According to Steves: “The most striking finding from our analysis was that the microbes weren’t specific to individual diseases, but rather to the state of general health. From a biological perspective, this makes sense. The environment that each bug likes is quite specific; anything that alters it, even slightly, means some sensitive bugs won’t survive.”

Significant fecal microbiota associations with 19 common medications were also found. Novel associations included paracetamol and opioids with a higher abundance of Streptococcaceae, a negative association between selective serotonin reuptake inhibitors (SSRIs) and Turicibacteraceae abundance, and a negative association between inhaled anticholinergic medication and Ruminococcaceae and Peptococcaceae abundance and alpha diversity. Proton pump inhibitors, antibiotics, anticholinergic inhalers, paracetamol, SSRIs and opioids showed the greatest association with the gut microbiota.

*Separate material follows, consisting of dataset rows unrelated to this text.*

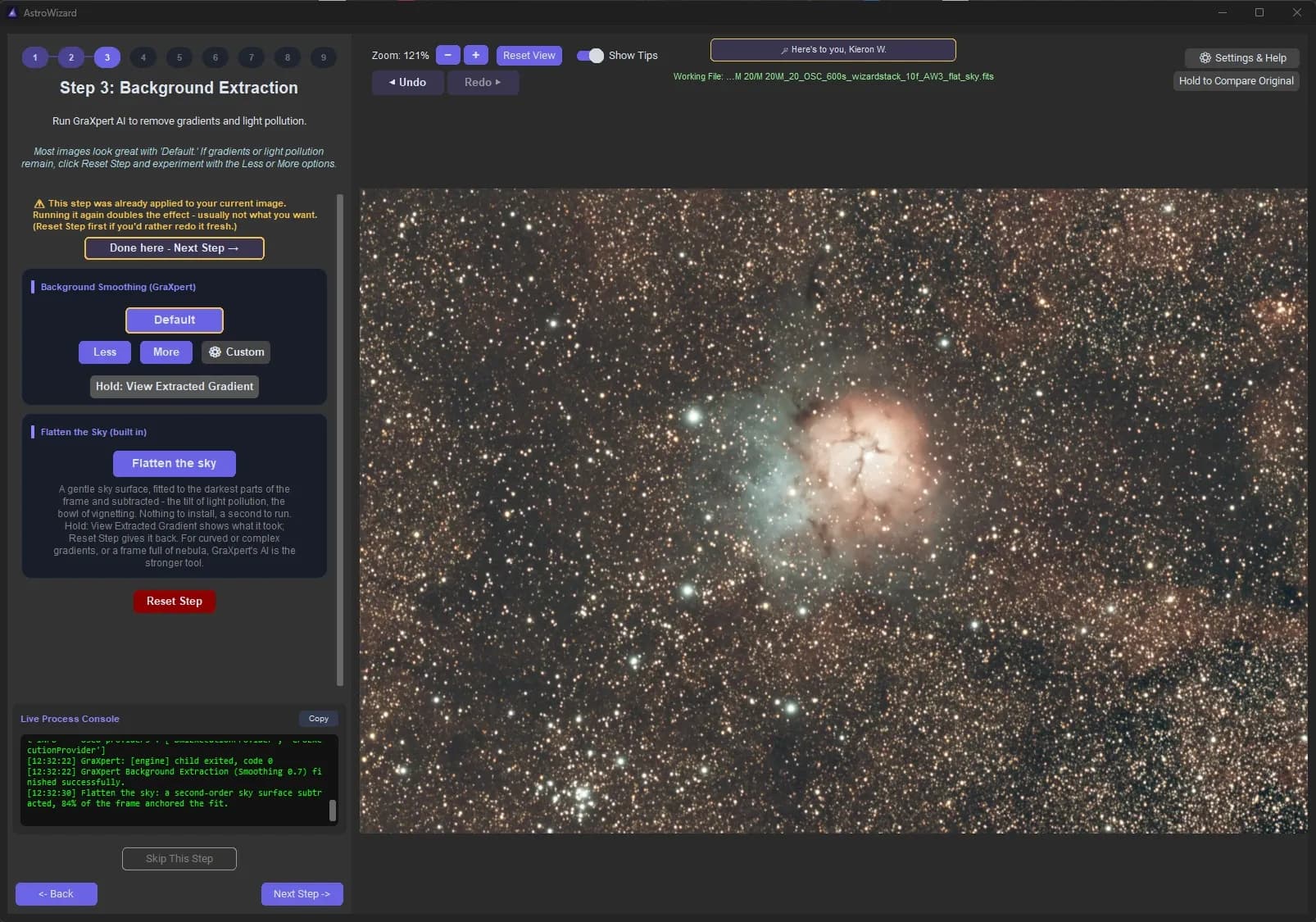This screenshot has height=922, width=1316.
Task: Redo the undone operation
Action: pos(483,82)
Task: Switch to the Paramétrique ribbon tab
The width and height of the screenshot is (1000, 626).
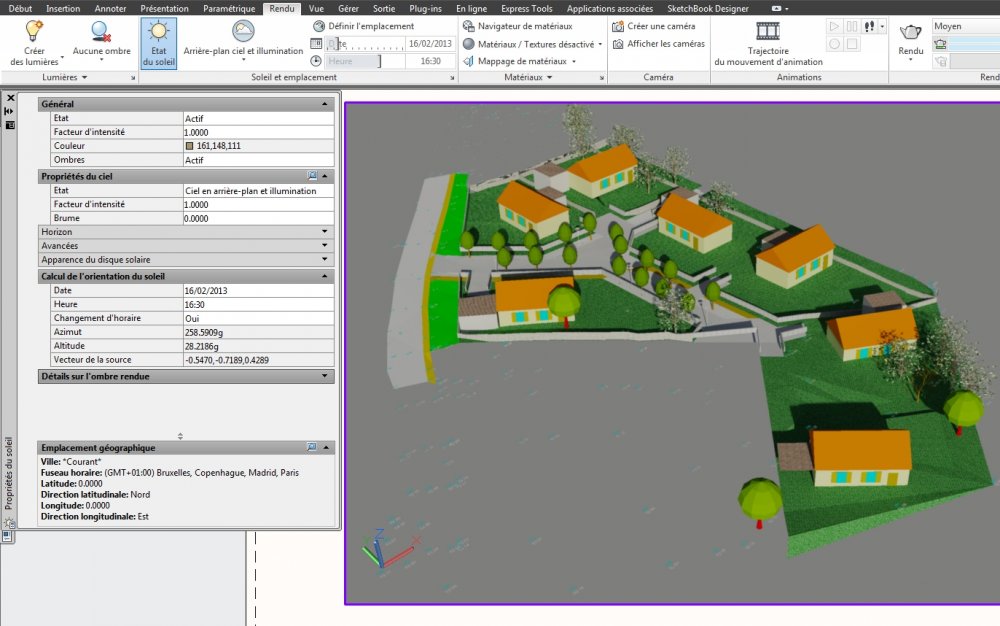Action: (229, 8)
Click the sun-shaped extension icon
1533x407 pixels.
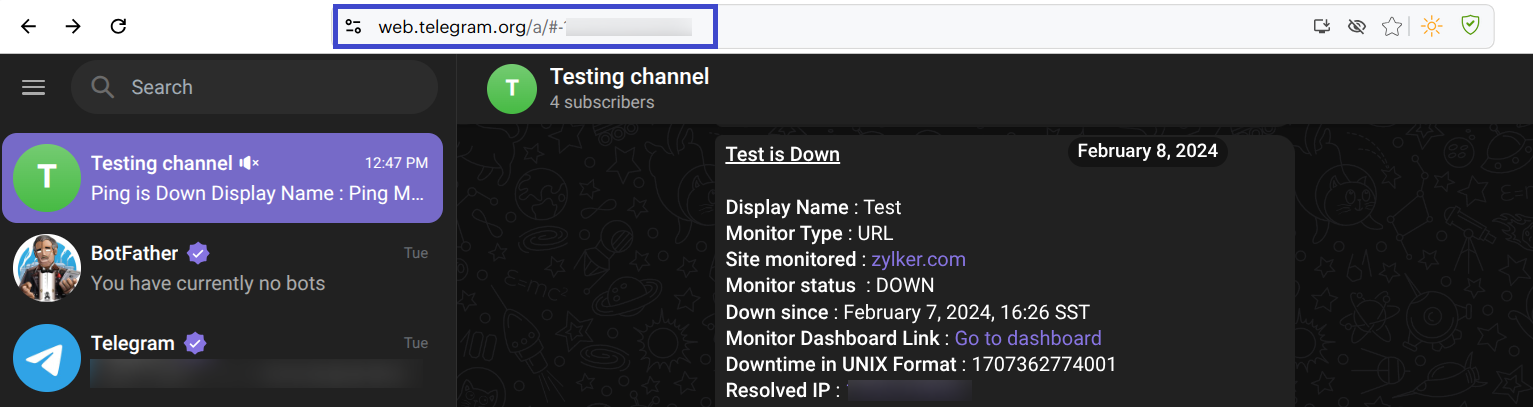pos(1432,27)
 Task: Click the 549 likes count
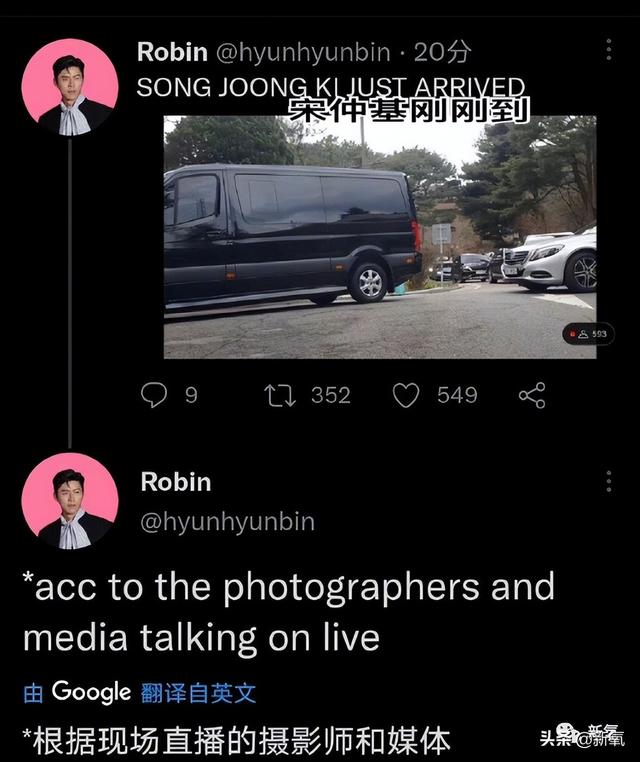pyautogui.click(x=457, y=395)
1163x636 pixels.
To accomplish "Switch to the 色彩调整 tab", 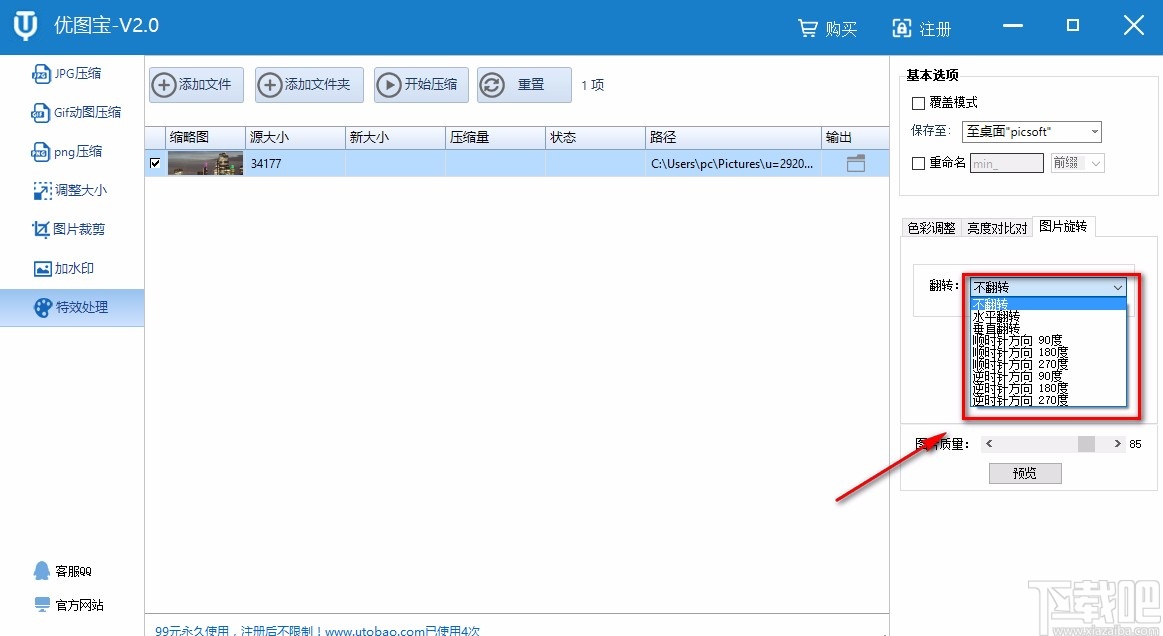I will 931,226.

Some medications shared similar associations across several microbiota markers. These results can be explained by the impact of common diseases on the gut microbiome composition and also by the drug’s own mechanism of action.

Finally, overlap of disease and treatment associations in the gut microbiota were also found, which made separating the effect of the disease and that of the medication difficult in most cases.

This is the latest large-cohort gut microbiota association study to find microbiota associations with 17 diseases and 19 prescription drugs, with some novel drug associations including paracetamol, opioids, SSRIs and anticholinergic inhalers. Based on these findings, future studies of the gut microbiome should include disease and medication interactions when analyzing and interpreting the results.



Jackson MA, Verdi S, Maxan ME, et al. Gut microbiota associations with common diseases and prescription medications in a population-based cohort. Nat Commun. 2018; 9(1):2655. doi: 10.1038/s41467-018-05184-7.